• [Work item]:
Carry the passage on grapefruit below forward from its final sentence.

• [Provided text]:
══════

Citrus is a promiscuous family: witness the grapefruit (pomelo x orange), the Meyer lemon (lemon x orange), the Persian or Bearss lime (Mexican lime x orange or lemon). Most citrus fruits we eat were initially spontaneous crosses that an alert orchardist noticed and improved upon. Grapefruits are one such cross, first appearing on the island of Barbados in the 18th century, a hybrid of the imported pomelo and orange. Grapefruit trees are true to their name: the fruits cluster, rather like vine grapes, though in spreading, densely shady and thorned trees. First brought to the U.S. in the 1820s, grapefruit didn’t exactly take the country by storm; initially no one could figure out what to do with them. This isn’t surprising, for compared to other members of the citrus family, early grapefruit had very thick and bitter pith, the genetic gift of their pomelo ancestors.
Give grapefruit another chance
Today’s grapefruit, at least the most popular varieties, are quite different from the white grapefruit you may remember from your childhood. In the 1920s, spontaneous crosses in Rio Grande orchards in Texas produced thin-skinned, red-fleshed grapefruit. Gradually Texas Ruby Red and Florida red grapefruits have superseded the white ones. Reds do offer two advantages: their skins are much thinner, with less bitter pith, so they seem sweeter, though there’s no objective evidence that their flesh itself is any sweeter than that of whites. Because of their color, they make especially beautiful marmalades.

══════

• [Stored data]:

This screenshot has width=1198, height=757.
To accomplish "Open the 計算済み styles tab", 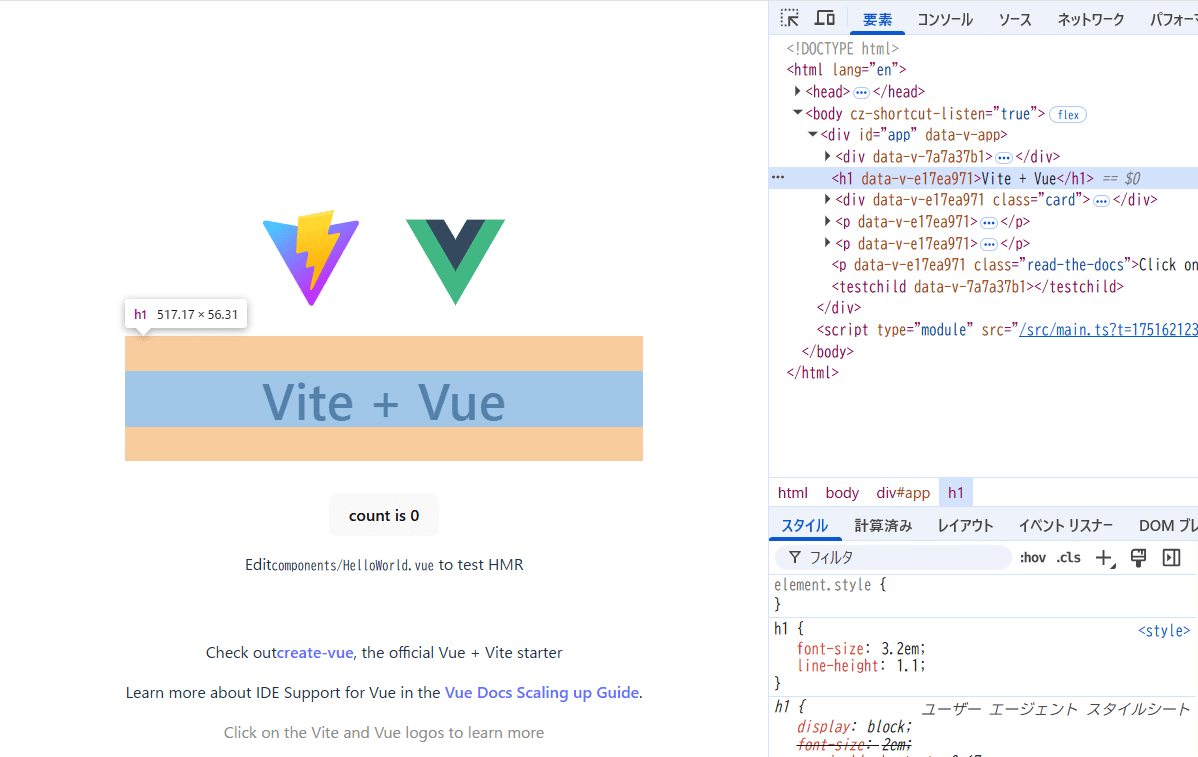I will click(883, 526).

══════

• [Reply to the exercise]:
Selecting the best grapefruit
Whether you choose a red or a white grapefruit, select the smoothest, shiniest, heaviest fruit you can find—it will be more flavorful and juicy. Refrigerated, grapefruits will stay tasty for up to eight weeks. This time of year, they’re happy to stay in a sack on a porch, but bring them in before the temperature hits freezing; citrus fruits positively cringe when temperatures get that low.
Or perhaps a pomelo?
If you’ve not seen or eaten one before, grapefruit’s pomelo ancestor is likely to strike you as distinctly feral. The fruits are immense—some the size of basketballs, particularly backyard fruit in California—blowsy, baggy-skinned, and oddly shaped, as if a three-year-old had molded them uncertainly from clay. Their skin and pith can be more than an inch thick! So what’s the attraction? Pomelos are easy to peel, and they have a sweet but wild taste. Their thick hides are terrific for candying and making marmalade.